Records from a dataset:

================================

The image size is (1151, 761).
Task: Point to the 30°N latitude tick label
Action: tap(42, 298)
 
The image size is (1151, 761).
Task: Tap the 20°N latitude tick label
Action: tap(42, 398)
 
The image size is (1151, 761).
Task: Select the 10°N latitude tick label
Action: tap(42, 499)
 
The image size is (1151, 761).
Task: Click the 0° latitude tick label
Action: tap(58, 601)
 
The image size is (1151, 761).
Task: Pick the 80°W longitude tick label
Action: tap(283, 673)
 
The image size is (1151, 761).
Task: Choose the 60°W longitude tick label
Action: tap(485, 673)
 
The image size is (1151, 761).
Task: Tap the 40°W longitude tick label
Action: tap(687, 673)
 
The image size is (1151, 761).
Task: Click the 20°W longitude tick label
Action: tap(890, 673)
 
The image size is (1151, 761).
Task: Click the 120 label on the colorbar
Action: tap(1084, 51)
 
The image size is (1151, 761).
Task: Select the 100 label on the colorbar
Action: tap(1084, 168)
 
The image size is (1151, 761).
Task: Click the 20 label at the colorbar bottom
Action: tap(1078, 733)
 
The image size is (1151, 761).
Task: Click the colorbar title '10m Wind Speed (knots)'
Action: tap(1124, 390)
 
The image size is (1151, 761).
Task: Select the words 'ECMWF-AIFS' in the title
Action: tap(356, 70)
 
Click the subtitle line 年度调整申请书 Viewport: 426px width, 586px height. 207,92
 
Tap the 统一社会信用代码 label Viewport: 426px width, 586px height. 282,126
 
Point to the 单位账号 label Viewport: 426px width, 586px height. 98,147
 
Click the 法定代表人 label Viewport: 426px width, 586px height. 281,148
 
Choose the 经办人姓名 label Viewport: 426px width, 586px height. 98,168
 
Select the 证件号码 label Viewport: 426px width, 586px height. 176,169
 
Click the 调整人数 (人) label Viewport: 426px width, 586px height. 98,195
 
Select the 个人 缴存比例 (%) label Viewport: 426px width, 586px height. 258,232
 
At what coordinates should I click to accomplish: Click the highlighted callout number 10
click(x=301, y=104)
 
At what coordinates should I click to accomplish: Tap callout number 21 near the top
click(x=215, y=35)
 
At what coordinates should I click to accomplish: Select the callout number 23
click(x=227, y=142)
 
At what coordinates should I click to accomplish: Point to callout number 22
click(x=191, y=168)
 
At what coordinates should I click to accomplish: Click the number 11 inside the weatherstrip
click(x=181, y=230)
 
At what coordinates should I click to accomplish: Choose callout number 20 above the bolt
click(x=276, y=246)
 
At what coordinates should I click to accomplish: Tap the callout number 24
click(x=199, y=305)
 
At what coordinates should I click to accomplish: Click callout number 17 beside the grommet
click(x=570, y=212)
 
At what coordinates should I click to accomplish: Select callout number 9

================================

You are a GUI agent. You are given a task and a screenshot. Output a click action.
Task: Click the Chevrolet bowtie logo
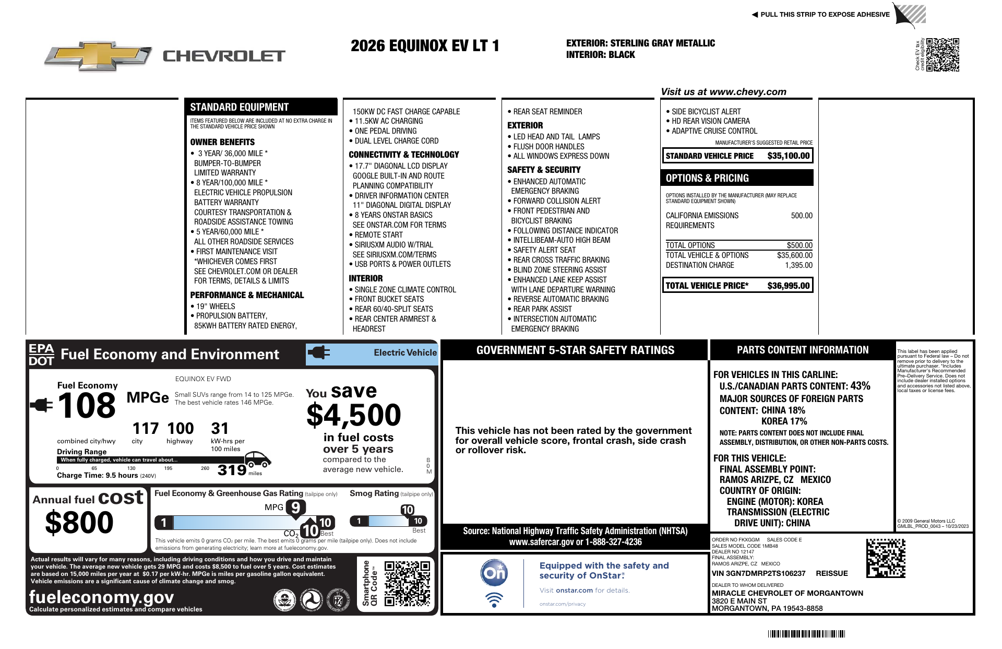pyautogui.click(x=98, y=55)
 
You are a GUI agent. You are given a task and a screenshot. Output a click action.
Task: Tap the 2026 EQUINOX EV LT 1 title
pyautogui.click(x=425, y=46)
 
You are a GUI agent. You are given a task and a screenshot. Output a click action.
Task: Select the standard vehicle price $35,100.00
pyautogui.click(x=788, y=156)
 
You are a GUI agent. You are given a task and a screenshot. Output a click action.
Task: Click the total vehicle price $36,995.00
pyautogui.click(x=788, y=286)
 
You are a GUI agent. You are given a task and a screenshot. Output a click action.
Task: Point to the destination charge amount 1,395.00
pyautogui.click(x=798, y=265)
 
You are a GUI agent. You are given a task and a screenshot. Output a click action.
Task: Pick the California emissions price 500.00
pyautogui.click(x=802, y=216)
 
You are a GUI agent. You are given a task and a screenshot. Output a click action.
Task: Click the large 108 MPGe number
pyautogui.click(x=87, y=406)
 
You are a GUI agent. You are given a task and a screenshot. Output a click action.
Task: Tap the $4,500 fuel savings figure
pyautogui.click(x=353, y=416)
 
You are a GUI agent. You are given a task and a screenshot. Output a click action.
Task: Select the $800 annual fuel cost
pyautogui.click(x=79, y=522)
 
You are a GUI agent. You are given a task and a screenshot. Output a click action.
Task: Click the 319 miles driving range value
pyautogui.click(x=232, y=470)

================================

TASK GOAL:
Convert the lines of the material from the one containing "Click the 调整人数" through the one containing "click(x=181, y=230)", inclusive, into a Markdown table with a Row column numbering each entry and a Line column holding the line itself. Omit blank lines.

THE REPLY:
| Row | Line |
|---|---|
| 1 | Click the 调整人数 (人) label Viewport: 426px width, 586px height. 98,195 |
| 2 | Select the 个人 缴存比例 (%) label Viewport: 426px width, 586px height. 258,232 |
| 3 | At what coordinates should I click to accomplish: Click the highlighted callout number 10 |
| 4 | click(x=301, y=104) |
| 5 | At what coordinates should I click to accomplish: Tap callout number 21 near the top |
| 6 | click(x=215, y=35) |
| 7 | At what coordinates should I click to accomplish: Select the callout number 23 |
| 8 | click(x=227, y=142) |
| 9 | At what coordinates should I click to accomplish: Point to callout number 22 |
| 10 | click(x=191, y=168) |
| 11 | At what coordinates should I click to accomplish: Click the number 11 inside the weatherstrip |
| 12 | click(x=181, y=230) |